__Reading text__.
........
Yes. That is feasible.

I think that you would have better luck with something like asynchronous
SGD as described here:

   http://machinelearning.wustl.edu/mlpapers/paper_files/NIPS2012_0598.pdf

and here

   http://www.cs.toronto.edu/~fritz/absps/georgerectified.pdf

It would also be good to consider looking at some of the new scala work in
Mahout.  Map-reduce is a difficult medium for this art.




On Fri, Mar 28, 2014 at 5:21 AM, Li Li <[email protected]> wrote:

> I have read "Parallelized stochastic gradient descent" (2010) by
> Martin A. Zinkevich et al.
> the parallel sgd is very simple:
>
> Define T = ⌊m/k⌋
> Randomly partition the examples, giving T examples to each machine.
> for all i ∈ {1, . . . k} parallel do
>     Randomly shuffle the data on machine i.
........
__Material__.
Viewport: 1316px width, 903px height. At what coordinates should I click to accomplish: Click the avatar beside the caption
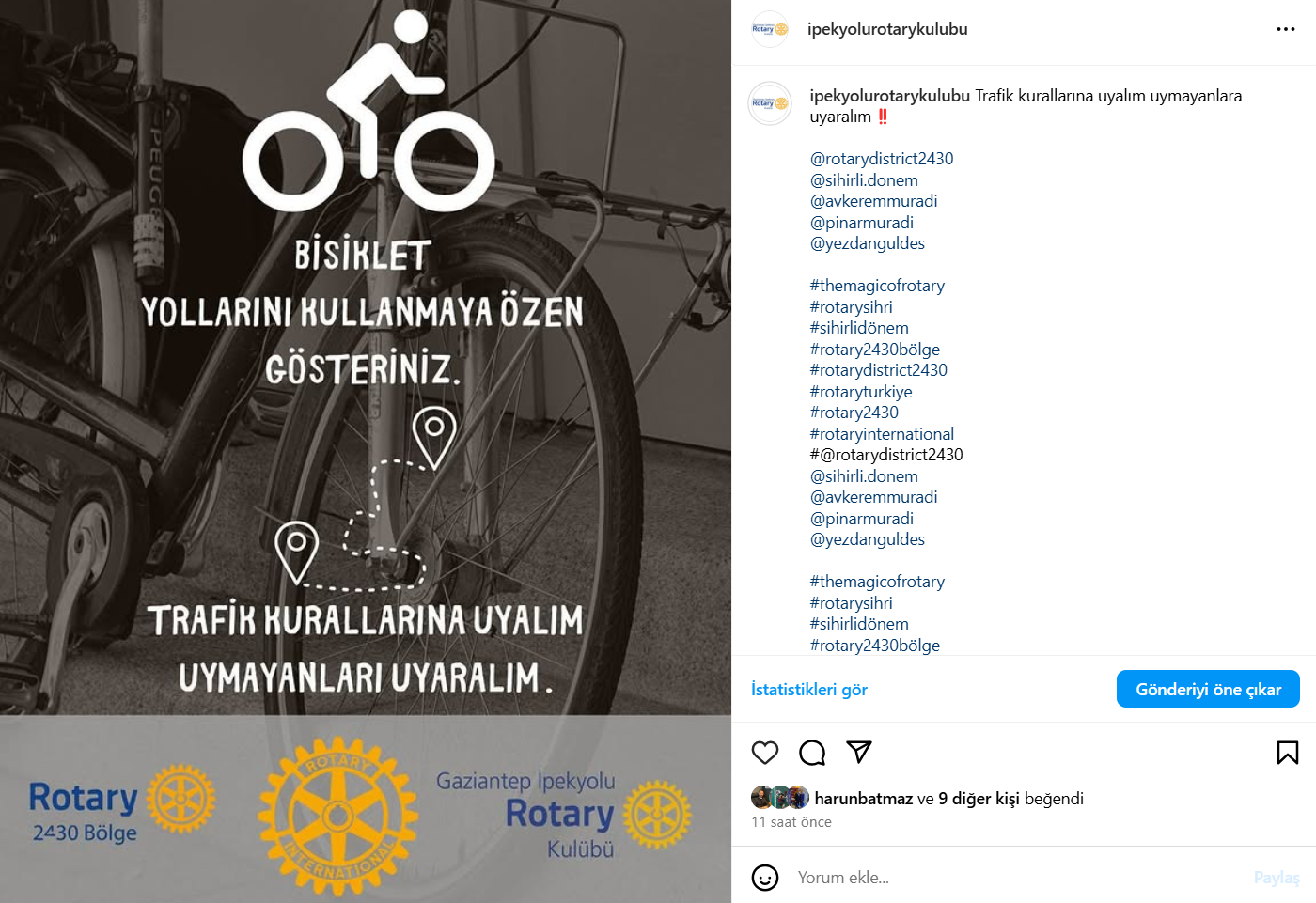click(770, 103)
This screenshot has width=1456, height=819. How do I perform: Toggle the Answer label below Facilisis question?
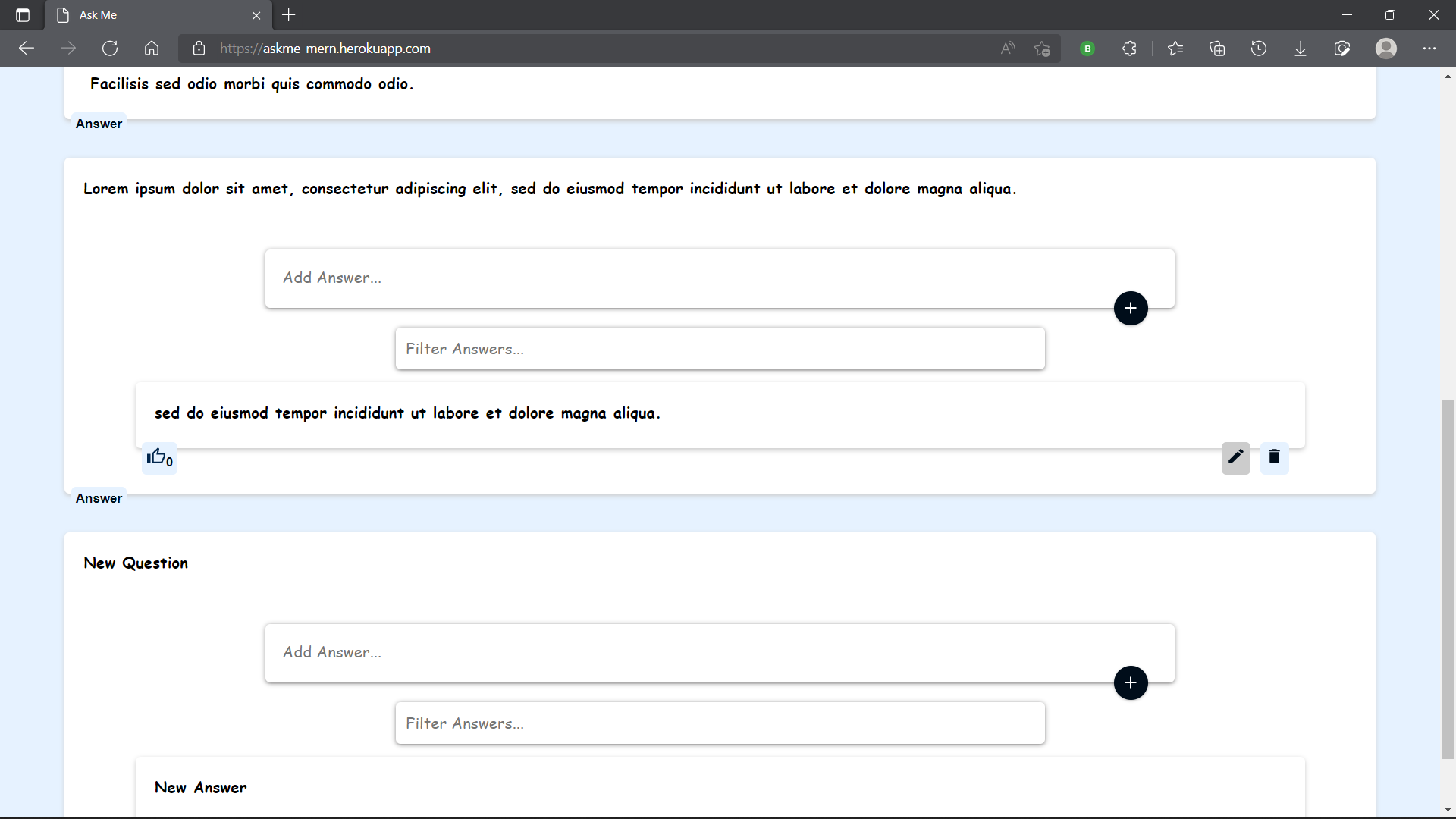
........
__Required work__.
Reproduce the stretch of the email about parallel gradient descent from "Yes. That is" through "for this art.", character for character. The material comes from a separate source, unrelated to the email about parallel gradient descent.

__Correct result__.
Yes. That is feasible.

I think that you would have better luck with something like asynchronous
SGD as described here:

   http://machinelearning.wustl.edu/mlpapers/paper_files/NIPS2012_0598.pdf

and here

   http://www.cs.toronto.edu/~fritz/absps/georgerectified.pdf

It would also be good to consider looking at some of the new scala work in
Mahout.  Map-reduce is a difficult medium for this art.